Now, you may have your own opinions about pens, and if they make you happy, go no further. I am not about to deny anyone their pen pleasures. Not today, not in the year of our Lord twenty fuckin twenty.
However, if you are unsatisfied enough to be curious…
Everything on this page is under development because I have a handbook’s worth of aforementioned Opinions, and it is not worth waiting to express them in their totality.
Read this article in order to understand ballpoint pens, primarily so that you will understand why you should not use them, and to start to understand how handwriting and pen type relate. Their thick ink is a technological kludge; if you’ve ever noticed that they perform better on cheaper paper, you may start connecting dots. The thickness of the ink means that the ball doesn’t always want to roll, and the tooth of rougher paper grabs it. This is all fine and good if you need a pen that is cheap enough that you will not miss it, and I’m sure its invention is blah blah blah good for society, but you’re not here for that.

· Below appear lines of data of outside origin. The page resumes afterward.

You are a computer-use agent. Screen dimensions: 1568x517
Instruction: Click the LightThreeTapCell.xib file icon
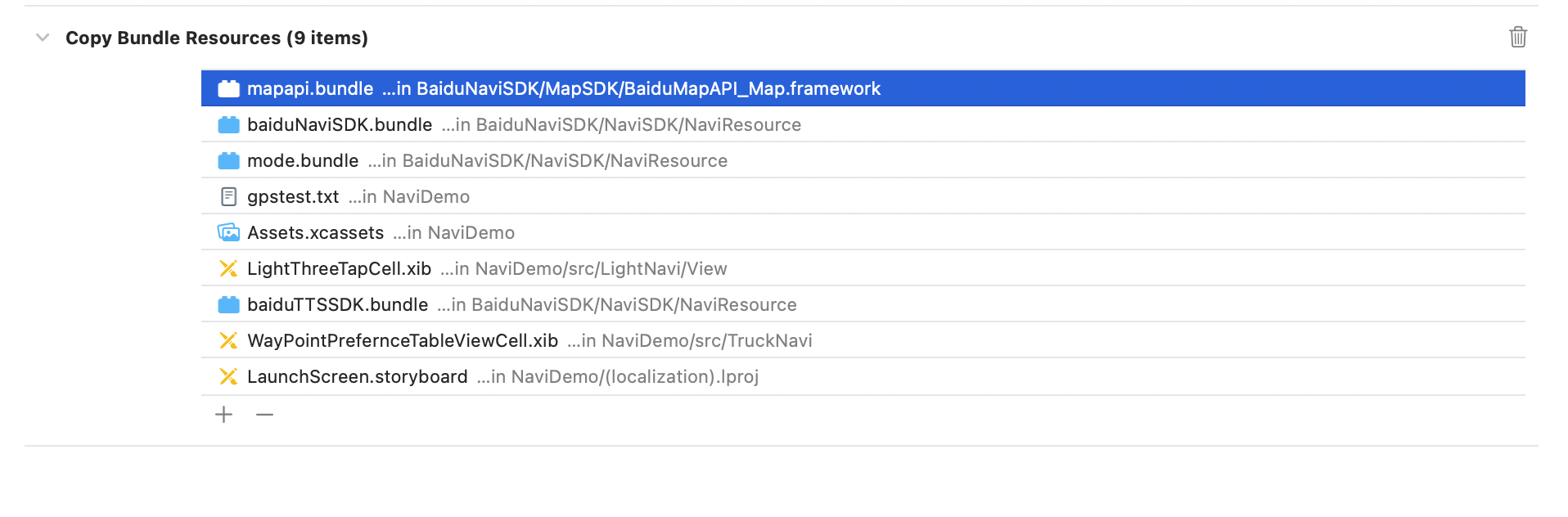(x=228, y=268)
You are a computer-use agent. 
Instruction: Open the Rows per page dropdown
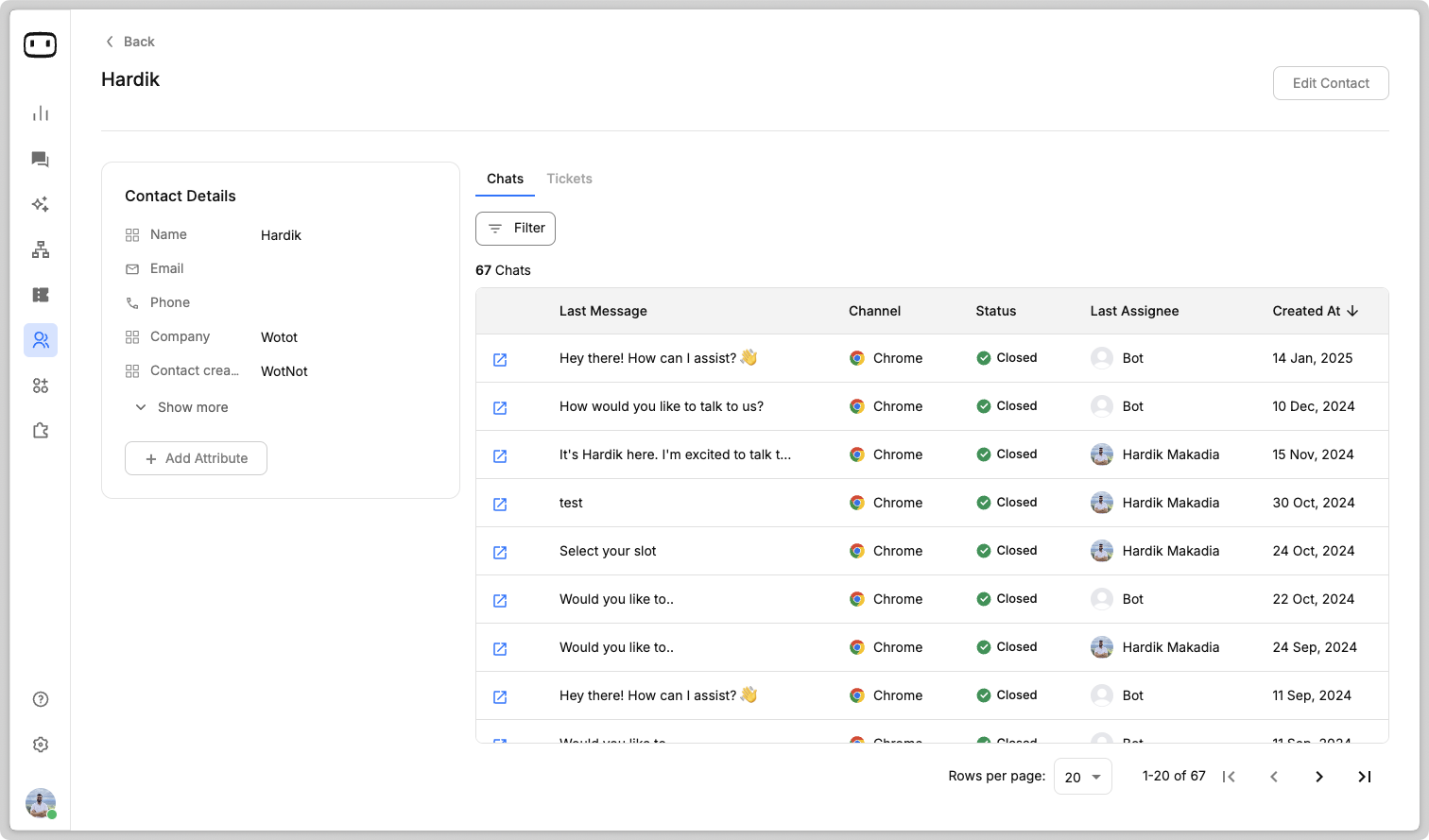coord(1082,777)
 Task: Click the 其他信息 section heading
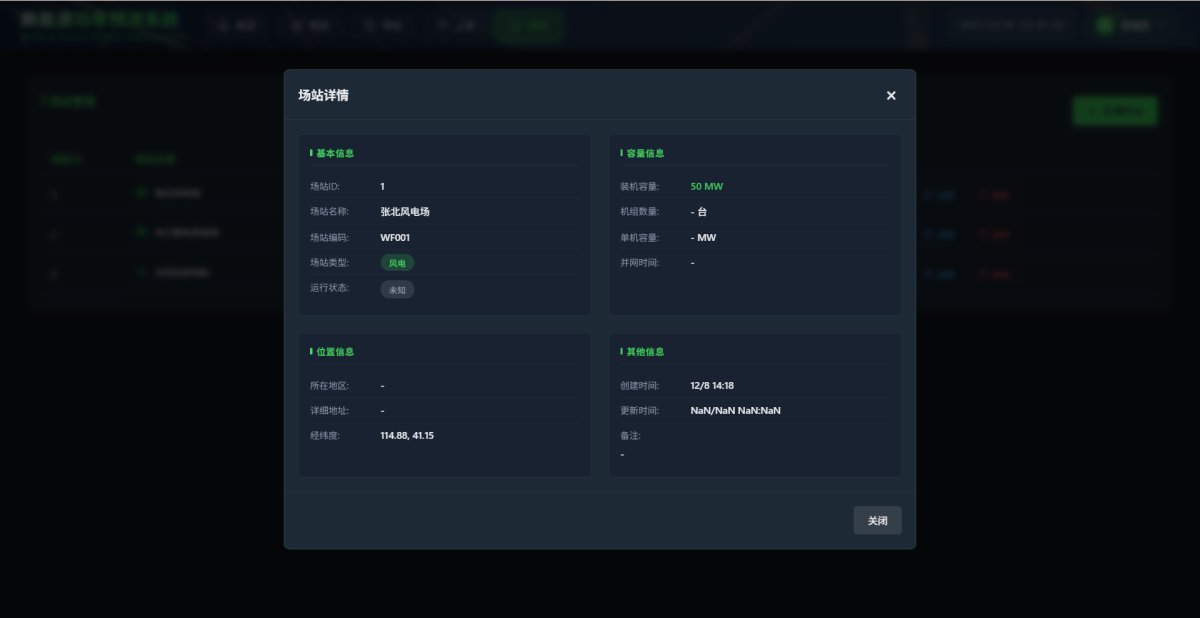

Fountain pens have a smoother glide. If you use bottled ink, they generate a lot less waste, and even if you use cartridges, I’m pretty sure that’s less plastic into the landfill than even normal pen refills. You can customize the writing experience to a truly stupid degree of exactness. Because they last forever, they are often very beautiful. Fountain pen ink has much more interesting options than pen refills if you are at all curious to venture beyond a functional-enough black.
These people know their pens, they know their inks, they will explain it all to you on video, and I have been ordering from them for years. Unless you are looking for something that is both unusual and Japanese, I would recommend to first try to work with Goulet Pens.
Here’s a sample of their really excellent videos.
All those interesting ink options can get pretty overwhelming. The Goulet folks are here to let you compare swatches without having to run down a bunch of strangers’ blogs.
A rollerball pen is not a ballpoint pen. A rollerball pen uses proper liquid ink and is therefore spared my general disdain for ballpoints; less technically, they seem less prone to revoltingly overpriced scams aimed at people who know that pens can be fancy, but not why.
I’ll write out more later about my recommendations, but if you think you like this category and you like pens with fine lines, I heartily endorse Jetpens’ sampler pack of fine-lined pens.